Exactly the lines from the opening of the data through the line containing "Política de Privacidad (533, 892)" should be reproduced, please, with nothing added.

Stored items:
- - - - - - -
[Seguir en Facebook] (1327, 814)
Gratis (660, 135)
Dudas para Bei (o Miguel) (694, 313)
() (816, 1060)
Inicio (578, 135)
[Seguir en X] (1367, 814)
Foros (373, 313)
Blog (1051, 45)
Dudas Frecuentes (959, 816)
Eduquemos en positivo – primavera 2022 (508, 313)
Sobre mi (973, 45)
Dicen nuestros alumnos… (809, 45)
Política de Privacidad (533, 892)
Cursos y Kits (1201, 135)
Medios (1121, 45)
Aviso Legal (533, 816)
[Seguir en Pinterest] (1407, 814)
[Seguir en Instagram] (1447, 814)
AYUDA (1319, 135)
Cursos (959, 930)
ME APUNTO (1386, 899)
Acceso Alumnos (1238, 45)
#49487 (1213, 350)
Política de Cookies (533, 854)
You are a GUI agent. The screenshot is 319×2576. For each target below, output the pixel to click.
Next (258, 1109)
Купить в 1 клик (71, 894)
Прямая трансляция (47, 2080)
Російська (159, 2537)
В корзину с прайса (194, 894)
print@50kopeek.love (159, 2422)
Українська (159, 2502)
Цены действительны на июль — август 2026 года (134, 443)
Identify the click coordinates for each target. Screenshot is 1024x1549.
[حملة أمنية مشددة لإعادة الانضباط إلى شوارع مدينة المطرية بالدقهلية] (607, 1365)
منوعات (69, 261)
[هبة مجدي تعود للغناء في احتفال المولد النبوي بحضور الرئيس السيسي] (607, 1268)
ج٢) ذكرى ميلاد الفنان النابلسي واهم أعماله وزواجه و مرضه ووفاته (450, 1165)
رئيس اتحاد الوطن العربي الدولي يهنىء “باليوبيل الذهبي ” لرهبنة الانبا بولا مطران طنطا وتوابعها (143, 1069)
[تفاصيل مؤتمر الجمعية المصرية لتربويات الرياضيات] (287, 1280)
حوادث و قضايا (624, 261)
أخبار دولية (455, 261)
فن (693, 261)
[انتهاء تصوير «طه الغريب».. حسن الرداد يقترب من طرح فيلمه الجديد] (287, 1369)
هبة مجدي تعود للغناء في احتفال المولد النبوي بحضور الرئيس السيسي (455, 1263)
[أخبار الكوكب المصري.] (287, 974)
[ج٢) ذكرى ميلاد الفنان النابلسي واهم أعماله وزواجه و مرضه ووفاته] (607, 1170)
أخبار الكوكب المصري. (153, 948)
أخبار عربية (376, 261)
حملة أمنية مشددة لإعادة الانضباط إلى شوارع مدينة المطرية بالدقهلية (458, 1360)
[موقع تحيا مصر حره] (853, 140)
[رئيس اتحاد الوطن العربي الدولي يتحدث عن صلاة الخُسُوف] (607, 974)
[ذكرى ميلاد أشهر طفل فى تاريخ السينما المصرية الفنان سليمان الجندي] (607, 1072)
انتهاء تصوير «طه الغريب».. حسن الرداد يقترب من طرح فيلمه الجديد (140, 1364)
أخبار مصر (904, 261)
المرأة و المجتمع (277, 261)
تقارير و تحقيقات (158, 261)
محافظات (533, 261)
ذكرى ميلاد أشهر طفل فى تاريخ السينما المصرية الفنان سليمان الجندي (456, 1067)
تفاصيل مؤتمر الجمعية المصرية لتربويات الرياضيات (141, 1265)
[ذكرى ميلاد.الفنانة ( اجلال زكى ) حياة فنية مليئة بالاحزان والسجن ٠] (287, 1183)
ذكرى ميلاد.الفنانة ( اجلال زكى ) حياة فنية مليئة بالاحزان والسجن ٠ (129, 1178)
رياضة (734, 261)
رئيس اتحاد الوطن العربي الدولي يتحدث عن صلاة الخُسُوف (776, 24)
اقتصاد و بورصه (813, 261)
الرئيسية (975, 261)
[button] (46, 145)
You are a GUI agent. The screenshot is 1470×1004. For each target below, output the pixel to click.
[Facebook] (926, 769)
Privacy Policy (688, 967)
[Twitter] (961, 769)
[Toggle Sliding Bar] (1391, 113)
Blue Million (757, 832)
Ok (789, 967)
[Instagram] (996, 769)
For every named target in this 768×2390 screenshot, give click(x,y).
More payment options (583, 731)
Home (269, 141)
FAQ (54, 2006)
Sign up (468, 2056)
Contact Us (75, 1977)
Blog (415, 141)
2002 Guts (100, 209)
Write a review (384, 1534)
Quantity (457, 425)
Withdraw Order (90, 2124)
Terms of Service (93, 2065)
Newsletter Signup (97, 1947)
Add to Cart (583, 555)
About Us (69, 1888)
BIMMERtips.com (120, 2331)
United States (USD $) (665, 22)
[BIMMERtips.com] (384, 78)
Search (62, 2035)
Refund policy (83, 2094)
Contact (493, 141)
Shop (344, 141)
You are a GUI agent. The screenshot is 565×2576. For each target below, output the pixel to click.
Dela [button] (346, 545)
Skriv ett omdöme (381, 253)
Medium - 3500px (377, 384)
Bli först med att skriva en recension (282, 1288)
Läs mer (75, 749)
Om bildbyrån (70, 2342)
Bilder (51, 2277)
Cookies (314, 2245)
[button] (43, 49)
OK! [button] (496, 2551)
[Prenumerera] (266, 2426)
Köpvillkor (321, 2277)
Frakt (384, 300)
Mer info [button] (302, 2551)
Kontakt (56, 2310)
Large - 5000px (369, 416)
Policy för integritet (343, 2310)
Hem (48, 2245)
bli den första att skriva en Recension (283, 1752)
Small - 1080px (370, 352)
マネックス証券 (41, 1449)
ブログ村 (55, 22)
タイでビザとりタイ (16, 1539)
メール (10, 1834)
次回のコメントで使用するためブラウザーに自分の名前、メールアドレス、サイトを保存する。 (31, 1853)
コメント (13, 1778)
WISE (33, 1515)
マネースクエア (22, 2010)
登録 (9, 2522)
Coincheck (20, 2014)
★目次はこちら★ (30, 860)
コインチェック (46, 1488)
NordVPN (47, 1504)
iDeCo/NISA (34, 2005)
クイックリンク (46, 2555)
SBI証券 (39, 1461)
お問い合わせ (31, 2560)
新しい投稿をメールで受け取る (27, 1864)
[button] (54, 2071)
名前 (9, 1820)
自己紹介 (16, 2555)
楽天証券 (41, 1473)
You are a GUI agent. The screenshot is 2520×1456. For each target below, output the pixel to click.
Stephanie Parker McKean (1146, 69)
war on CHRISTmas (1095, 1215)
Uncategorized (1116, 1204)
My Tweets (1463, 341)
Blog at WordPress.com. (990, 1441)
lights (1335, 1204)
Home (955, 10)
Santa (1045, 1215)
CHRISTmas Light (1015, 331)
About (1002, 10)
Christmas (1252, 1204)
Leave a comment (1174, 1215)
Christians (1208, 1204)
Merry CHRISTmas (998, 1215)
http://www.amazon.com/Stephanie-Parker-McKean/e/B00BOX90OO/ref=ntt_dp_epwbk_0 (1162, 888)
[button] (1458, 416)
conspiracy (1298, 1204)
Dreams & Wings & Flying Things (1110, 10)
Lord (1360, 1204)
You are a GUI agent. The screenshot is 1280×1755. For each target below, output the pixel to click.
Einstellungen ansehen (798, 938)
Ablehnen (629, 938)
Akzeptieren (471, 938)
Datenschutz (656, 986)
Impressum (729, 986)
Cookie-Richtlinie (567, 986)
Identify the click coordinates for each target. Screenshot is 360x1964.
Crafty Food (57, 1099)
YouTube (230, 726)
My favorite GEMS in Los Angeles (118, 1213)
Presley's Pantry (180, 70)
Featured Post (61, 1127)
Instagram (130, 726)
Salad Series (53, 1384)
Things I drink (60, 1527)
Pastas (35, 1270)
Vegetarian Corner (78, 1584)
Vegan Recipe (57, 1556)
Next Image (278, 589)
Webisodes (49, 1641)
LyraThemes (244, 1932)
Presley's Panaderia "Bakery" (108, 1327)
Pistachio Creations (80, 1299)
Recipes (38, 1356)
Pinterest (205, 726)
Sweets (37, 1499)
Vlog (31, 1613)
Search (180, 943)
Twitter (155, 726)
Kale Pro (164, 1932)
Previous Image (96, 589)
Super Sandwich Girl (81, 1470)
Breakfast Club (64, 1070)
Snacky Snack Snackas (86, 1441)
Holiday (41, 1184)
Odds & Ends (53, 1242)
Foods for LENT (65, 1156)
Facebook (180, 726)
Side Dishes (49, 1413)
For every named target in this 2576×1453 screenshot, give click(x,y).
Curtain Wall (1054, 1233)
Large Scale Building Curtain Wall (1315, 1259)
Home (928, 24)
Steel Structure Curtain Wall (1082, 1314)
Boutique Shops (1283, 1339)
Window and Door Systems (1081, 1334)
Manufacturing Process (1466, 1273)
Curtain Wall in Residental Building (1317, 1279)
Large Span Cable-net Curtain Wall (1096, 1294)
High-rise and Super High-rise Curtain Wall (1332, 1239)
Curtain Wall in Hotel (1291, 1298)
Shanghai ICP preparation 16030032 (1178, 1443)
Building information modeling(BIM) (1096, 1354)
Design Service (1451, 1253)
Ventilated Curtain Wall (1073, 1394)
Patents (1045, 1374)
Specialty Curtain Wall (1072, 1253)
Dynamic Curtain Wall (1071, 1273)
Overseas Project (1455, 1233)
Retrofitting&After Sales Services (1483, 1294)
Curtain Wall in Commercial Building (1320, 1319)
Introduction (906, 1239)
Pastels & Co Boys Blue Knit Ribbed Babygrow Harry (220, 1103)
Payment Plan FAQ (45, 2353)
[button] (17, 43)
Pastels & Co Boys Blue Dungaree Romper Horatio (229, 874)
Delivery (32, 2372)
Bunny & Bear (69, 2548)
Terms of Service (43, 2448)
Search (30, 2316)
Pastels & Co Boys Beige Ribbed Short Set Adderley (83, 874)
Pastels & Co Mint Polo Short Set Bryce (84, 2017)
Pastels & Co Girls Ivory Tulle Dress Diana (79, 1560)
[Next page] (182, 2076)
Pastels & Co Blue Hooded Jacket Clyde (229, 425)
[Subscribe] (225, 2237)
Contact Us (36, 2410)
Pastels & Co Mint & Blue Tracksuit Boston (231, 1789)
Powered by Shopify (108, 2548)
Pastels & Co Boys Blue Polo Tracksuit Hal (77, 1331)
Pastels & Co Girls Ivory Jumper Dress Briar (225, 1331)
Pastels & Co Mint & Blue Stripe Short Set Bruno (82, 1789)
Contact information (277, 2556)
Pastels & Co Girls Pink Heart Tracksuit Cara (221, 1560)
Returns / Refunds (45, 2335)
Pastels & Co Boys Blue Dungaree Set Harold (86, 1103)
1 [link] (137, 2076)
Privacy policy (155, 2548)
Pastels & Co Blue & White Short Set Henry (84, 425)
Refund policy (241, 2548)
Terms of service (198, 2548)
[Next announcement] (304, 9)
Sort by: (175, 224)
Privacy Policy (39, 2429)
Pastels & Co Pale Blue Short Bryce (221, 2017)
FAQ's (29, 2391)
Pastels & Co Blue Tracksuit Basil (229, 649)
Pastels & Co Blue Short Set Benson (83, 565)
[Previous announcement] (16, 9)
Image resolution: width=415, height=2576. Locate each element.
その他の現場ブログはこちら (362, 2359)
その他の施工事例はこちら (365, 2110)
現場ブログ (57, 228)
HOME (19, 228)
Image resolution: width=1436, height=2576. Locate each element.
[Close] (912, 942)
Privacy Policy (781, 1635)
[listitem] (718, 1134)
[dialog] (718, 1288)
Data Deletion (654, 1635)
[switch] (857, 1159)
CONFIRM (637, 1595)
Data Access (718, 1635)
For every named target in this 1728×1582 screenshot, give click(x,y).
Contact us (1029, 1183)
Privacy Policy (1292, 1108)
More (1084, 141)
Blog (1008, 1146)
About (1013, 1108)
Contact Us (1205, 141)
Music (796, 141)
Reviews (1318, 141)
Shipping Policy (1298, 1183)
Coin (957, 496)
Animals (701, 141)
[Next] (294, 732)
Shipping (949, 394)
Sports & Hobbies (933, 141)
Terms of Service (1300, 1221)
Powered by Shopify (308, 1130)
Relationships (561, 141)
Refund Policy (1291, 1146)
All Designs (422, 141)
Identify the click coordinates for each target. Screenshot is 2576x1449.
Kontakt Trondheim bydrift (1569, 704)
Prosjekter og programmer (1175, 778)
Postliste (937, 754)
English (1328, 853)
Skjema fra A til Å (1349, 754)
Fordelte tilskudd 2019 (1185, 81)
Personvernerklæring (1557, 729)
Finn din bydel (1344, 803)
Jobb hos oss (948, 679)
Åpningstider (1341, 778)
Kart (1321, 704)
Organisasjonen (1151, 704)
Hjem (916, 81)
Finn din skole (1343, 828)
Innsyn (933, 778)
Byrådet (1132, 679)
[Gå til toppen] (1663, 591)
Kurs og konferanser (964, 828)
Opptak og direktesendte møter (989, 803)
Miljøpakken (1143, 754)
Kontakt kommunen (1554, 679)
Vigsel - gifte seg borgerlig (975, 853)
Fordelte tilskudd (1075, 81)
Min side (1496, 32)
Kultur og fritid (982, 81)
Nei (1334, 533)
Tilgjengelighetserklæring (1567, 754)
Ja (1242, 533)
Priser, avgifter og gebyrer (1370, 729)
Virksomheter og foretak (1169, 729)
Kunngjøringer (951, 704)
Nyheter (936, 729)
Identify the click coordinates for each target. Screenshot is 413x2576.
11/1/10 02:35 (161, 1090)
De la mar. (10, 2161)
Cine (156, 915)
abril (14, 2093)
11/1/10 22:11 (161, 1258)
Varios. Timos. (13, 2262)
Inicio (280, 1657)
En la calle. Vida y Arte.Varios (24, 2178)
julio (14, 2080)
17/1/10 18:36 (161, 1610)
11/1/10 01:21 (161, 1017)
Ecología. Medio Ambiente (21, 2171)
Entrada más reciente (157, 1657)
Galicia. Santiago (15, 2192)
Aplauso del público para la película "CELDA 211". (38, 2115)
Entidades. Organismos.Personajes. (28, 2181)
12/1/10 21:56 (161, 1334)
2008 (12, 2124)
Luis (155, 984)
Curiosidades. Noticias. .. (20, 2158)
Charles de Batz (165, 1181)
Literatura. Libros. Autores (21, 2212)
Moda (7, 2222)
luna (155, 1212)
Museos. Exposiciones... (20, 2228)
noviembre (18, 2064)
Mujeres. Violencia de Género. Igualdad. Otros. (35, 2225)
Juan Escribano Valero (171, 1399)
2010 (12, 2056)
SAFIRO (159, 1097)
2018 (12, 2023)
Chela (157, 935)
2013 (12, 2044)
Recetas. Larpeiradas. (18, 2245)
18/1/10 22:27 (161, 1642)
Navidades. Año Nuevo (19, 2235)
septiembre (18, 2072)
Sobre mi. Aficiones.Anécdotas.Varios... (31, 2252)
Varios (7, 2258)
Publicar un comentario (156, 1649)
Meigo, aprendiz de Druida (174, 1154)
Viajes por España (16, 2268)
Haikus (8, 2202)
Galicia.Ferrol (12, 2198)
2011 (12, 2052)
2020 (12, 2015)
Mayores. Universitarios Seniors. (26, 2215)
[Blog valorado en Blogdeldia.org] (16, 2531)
- - - - - - -
■ Exercise solution ■
[Seguir en Facebook] (1327, 814)
Gratis (660, 135)
Dudas para Bei (o Miguel) (694, 313)
() (816, 1060)
Inicio (578, 135)
[Seguir en X] (1367, 814)
Foros (373, 313)
Blog (1051, 45)
Dudas Frecuentes (959, 816)
Eduquemos en positivo – primavera 2022 (508, 313)
Sobre mi (973, 45)
Dicen nuestros alumnos… (809, 45)
Política de Privacidad (533, 892)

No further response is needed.